Demócratas piden actuar mientras crece la preocupación pública
La discusión también llegó al Congreso. Johnson rechazó una moratoria de emergencia, mientras Hakeem Jeffries, líder demócrata en la Cámara de Representantes, pidió “actuar con urgencia” y “tomar medidas decisivas ahora”. Jeffries adelantó que los demócratas discutirán el tema este martes, mientras Johnson busca un encuentro con representantes de la industria entre lunes y martes.

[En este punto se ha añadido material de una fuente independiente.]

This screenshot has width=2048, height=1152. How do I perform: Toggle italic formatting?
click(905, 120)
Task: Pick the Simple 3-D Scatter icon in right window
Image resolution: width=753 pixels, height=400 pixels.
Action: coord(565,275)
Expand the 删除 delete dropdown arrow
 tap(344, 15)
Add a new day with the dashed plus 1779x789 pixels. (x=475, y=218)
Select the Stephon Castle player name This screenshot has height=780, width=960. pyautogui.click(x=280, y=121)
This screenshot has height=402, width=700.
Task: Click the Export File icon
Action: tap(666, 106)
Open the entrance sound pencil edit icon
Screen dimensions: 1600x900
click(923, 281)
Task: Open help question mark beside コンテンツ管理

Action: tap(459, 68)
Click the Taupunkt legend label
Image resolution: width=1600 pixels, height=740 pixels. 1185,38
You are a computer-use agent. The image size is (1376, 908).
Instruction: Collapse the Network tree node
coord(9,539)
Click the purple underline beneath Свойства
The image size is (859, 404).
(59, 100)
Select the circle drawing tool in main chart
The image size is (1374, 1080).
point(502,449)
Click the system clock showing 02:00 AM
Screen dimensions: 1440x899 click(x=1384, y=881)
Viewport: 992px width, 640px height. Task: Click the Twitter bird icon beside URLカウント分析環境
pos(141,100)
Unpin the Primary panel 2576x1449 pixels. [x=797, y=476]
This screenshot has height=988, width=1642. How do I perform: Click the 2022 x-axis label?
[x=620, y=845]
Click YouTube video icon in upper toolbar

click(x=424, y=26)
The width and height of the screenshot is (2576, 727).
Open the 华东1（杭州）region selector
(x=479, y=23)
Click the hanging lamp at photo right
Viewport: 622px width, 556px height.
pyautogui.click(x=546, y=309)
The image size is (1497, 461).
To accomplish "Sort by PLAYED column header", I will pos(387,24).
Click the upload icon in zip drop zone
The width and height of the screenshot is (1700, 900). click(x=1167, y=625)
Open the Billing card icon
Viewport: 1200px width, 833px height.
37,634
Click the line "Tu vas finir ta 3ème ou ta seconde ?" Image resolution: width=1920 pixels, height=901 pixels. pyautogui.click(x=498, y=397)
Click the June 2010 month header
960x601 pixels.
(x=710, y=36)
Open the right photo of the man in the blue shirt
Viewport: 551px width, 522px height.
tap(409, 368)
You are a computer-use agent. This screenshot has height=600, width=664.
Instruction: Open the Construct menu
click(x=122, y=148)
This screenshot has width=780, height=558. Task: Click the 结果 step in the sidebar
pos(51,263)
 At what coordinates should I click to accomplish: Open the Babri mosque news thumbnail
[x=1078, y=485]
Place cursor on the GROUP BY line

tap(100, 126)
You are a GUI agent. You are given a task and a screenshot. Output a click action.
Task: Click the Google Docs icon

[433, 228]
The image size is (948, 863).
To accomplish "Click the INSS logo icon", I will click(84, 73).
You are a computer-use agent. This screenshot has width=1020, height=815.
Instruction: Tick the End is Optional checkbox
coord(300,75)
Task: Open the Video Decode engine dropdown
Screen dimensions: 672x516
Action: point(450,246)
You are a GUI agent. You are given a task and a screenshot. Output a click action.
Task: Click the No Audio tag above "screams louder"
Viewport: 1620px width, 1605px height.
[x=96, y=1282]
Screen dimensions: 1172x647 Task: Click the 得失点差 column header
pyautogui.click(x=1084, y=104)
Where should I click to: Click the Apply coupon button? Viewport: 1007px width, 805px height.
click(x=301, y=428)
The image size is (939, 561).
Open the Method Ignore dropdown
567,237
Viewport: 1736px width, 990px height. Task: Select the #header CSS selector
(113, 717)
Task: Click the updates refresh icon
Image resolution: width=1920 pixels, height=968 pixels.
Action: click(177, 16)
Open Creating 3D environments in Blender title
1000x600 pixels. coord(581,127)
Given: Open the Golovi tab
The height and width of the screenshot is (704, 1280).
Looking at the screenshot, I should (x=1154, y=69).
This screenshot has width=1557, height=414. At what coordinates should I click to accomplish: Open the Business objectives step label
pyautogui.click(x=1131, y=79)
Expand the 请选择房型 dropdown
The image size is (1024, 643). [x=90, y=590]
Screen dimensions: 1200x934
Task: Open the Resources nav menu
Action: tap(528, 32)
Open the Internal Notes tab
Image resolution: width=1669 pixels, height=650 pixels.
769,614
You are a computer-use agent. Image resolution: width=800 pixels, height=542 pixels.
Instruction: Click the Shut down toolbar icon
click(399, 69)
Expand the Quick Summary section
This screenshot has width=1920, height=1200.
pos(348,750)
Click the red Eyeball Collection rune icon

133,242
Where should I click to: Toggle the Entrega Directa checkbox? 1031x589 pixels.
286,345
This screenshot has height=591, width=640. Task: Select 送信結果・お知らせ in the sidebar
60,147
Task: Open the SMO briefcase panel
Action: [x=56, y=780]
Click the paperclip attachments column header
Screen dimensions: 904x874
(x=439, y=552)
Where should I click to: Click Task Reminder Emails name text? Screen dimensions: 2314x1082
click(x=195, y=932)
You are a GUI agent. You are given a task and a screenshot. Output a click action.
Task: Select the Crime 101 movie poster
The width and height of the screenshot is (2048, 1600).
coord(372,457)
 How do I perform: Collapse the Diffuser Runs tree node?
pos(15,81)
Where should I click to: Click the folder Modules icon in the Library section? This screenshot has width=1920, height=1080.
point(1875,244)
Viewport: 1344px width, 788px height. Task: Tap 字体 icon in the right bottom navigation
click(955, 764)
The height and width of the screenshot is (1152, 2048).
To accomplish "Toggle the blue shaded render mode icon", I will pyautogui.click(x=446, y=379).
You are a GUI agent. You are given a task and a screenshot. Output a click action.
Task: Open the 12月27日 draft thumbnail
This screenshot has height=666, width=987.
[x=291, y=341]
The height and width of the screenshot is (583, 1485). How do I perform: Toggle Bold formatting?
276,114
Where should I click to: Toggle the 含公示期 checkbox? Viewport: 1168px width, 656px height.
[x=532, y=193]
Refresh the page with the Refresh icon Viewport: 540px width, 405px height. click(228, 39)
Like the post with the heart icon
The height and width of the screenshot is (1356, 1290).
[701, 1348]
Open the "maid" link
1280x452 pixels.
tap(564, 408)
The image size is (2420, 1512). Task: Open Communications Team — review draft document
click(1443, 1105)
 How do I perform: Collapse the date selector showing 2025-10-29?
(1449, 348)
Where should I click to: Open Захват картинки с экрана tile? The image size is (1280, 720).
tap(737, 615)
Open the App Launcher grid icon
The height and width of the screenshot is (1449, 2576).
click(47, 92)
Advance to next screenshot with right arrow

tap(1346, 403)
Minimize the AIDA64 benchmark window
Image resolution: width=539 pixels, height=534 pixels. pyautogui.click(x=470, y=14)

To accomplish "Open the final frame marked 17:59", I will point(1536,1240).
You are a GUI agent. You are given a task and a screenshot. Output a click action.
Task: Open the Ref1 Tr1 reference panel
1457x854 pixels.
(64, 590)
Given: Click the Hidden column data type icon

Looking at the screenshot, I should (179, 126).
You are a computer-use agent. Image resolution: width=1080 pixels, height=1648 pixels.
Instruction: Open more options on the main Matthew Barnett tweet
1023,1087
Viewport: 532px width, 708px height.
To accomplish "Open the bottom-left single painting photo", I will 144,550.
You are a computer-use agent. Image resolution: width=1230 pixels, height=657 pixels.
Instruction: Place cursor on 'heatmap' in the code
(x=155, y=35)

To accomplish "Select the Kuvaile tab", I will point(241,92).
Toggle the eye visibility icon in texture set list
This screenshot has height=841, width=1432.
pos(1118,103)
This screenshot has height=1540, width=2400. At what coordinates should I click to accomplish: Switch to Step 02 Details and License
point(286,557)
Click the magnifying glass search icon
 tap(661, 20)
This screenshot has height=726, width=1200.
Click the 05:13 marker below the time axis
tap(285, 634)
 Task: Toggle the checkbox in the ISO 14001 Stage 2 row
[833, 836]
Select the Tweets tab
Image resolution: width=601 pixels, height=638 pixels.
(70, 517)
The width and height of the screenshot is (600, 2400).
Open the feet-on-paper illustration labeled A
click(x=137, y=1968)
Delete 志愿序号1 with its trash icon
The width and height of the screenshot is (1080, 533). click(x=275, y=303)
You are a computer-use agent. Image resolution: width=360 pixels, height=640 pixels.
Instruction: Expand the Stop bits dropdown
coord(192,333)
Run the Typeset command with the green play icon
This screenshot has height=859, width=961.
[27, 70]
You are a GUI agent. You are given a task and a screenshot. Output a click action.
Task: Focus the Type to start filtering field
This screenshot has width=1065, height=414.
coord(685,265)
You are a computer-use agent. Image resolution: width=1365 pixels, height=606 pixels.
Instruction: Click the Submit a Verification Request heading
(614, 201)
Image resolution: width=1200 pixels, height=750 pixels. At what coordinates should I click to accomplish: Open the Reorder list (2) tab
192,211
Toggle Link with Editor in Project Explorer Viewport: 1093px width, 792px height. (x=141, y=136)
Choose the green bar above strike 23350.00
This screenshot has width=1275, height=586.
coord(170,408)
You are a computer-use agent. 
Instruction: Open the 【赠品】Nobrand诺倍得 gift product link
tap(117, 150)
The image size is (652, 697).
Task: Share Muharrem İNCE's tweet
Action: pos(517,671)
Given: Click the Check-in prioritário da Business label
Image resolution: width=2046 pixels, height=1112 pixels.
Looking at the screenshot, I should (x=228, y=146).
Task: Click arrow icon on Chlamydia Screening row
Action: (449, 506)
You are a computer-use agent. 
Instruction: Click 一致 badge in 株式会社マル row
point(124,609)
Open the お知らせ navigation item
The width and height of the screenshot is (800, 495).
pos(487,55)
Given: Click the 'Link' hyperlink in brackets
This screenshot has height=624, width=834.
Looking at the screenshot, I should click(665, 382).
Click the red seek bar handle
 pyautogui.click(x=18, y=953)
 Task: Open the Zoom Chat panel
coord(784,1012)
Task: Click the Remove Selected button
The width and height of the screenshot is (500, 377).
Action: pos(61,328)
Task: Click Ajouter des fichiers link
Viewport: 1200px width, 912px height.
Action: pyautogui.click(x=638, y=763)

La presión política ocurre mientras la preocupación ciudadana también aumenta. Una encuesta de NBC News señala que 70 % de los estadounidenses se siente “más preocupado que emocionado” por la IA, y 69 % rechaza la construcción de centros de datos en sus comunidades.
La controversia se intensificó además tras la renuncia del investigador Jacob Coxon, exintegrante de OpenAI y Anthropic, quien acusó a las compañías de priorizar la competencia por encima de la seguridad. El enfrentamiento deja planteado uno de los dilemas tecnológicos más importantes para Washington: cómo establecer límites a una industria que sus propios líderes consideran potencialmente peligrosa sin conceder a China una ventaja estratégica.